# [WHAT THE EXERCISE ASKS]
Restate, in full and unchanged, the entries that follow, but not their pictures.

# [LISTED ENTRIES]
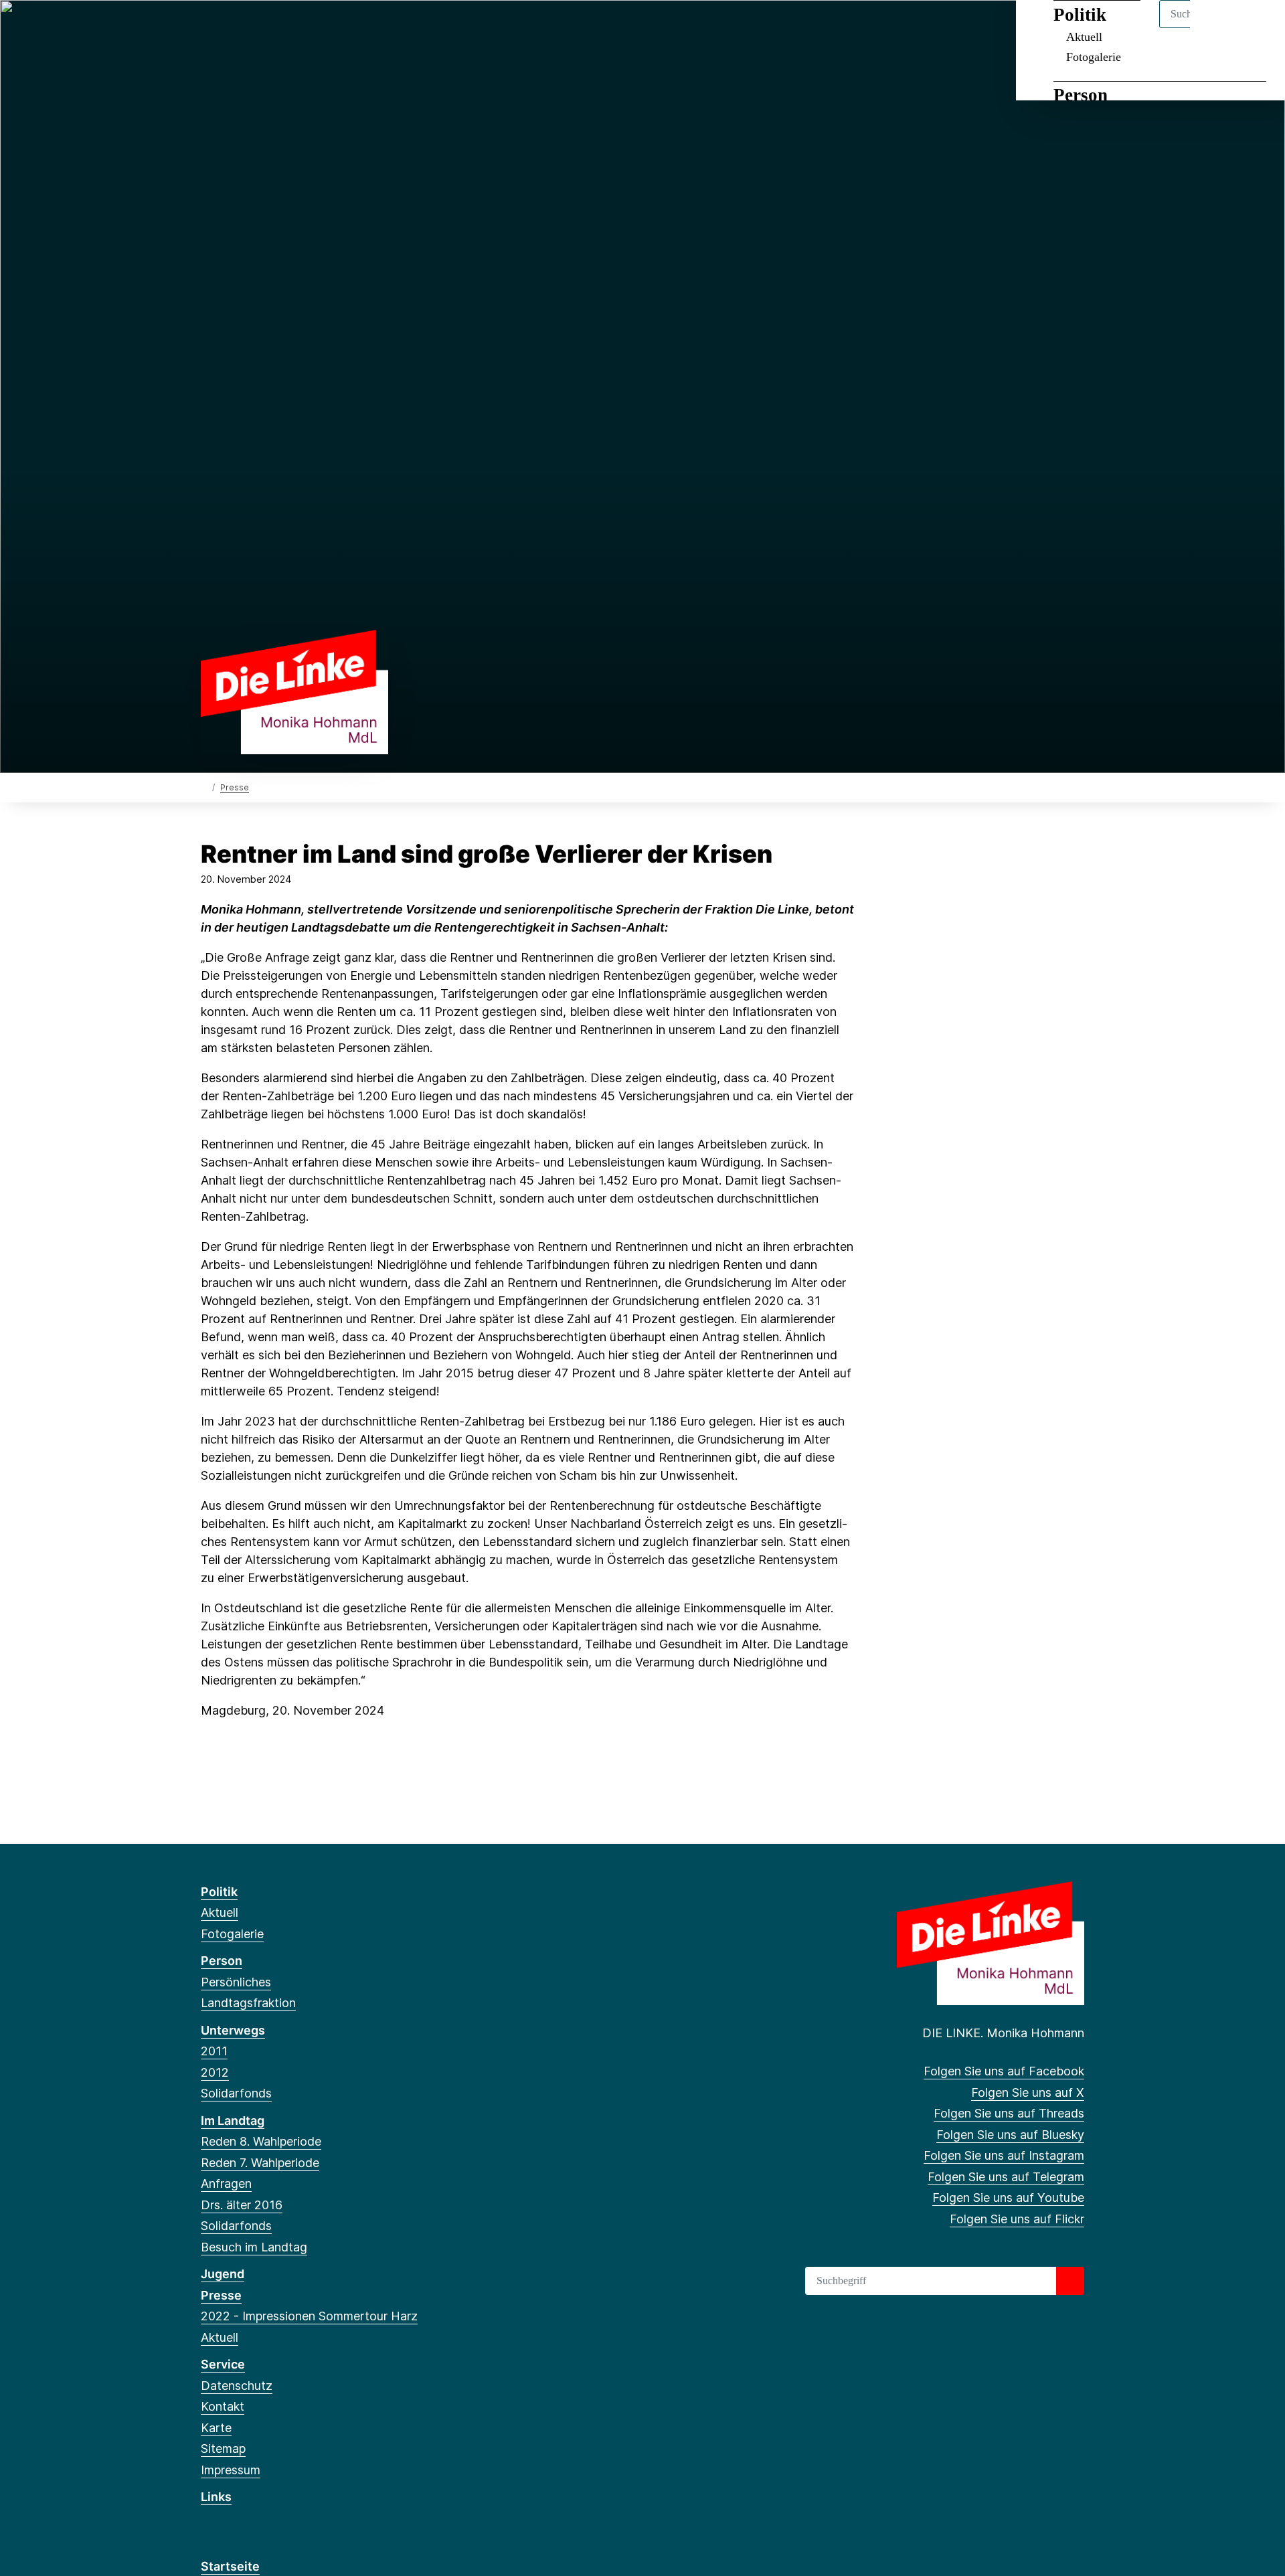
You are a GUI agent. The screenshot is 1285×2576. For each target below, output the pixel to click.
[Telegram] (318, 28)
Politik (219, 1892)
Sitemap (223, 2448)
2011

# [OUTPUT]
You are a GUI agent. The screenshot is 1285×2576. For each target below, output the pixel to click.
[Telegram] (318, 28)
Politik (219, 1892)
Sitemap (223, 2448)
2011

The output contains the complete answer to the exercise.